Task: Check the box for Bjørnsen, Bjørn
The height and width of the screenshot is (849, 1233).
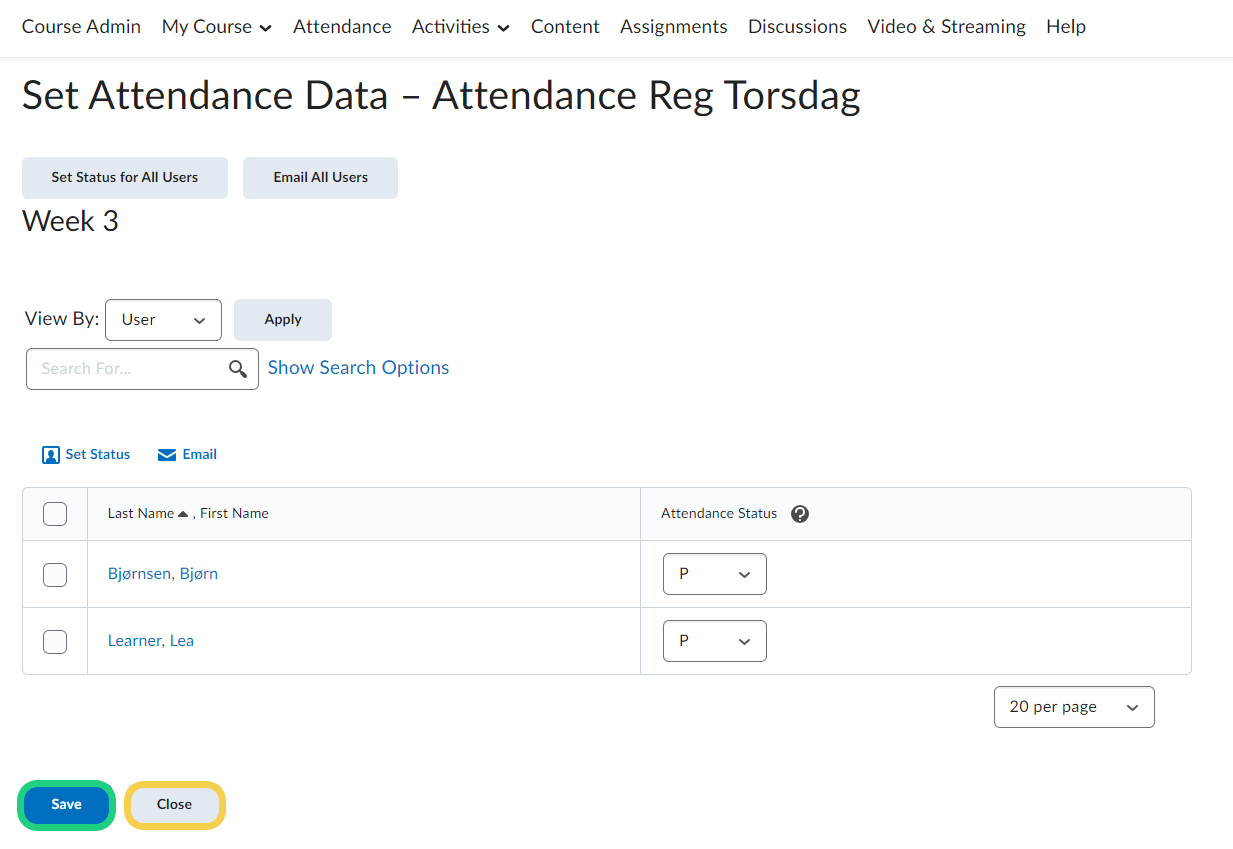Action: [55, 575]
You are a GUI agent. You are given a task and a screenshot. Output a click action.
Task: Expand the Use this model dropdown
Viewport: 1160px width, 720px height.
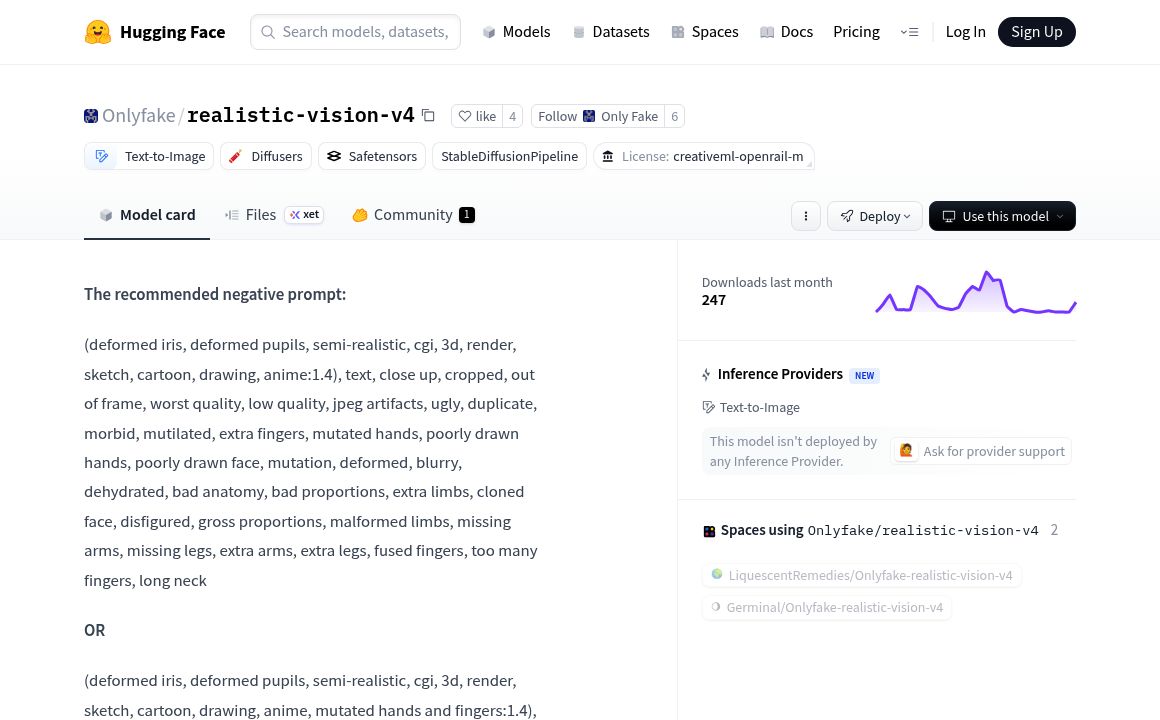1002,216
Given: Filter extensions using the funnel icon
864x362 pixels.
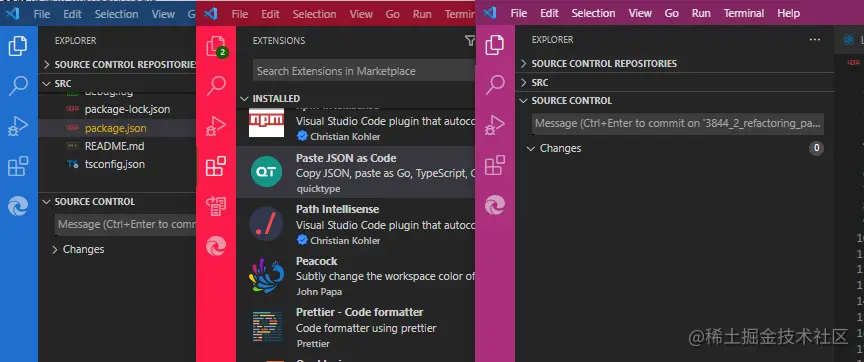Looking at the screenshot, I should 469,40.
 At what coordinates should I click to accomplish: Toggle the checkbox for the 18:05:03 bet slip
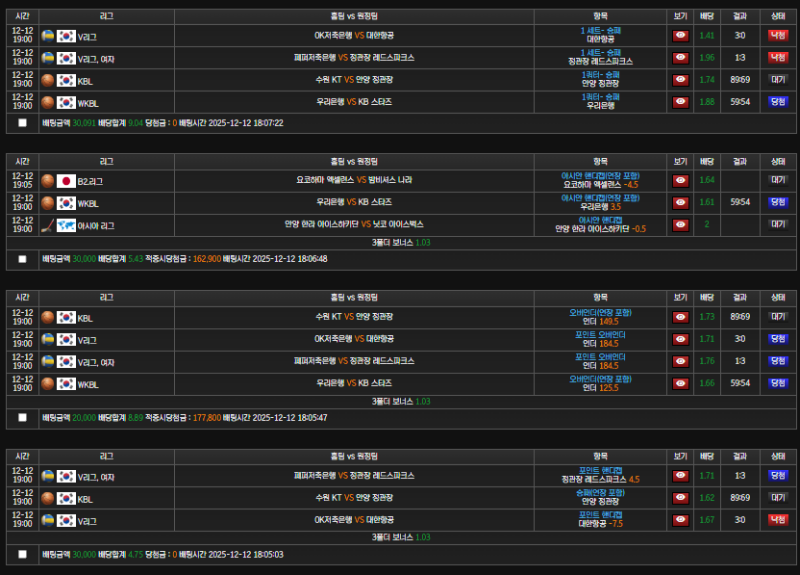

***

#### [What to produce]
Please set down each line of the listing above word for word, skipping any pictures.

#### [Solution for this task]
Task: Check the box for Bjørnsen, Bjørn
The height and width of the screenshot is (849, 1233).
Action: [55, 575]
You are a GUI agent. You are given a task and a screenshot. Output a click action.
Task: Expand the Use this model dropdown
Viewport: 1160px width, 720px height.
1002,216
Given: Filter extensions using the funnel icon
864x362 pixels.
Looking at the screenshot, I should 469,40.
 At what coordinates should I click to accomplish: Toggle the checkbox for the 18:05:03 bet slip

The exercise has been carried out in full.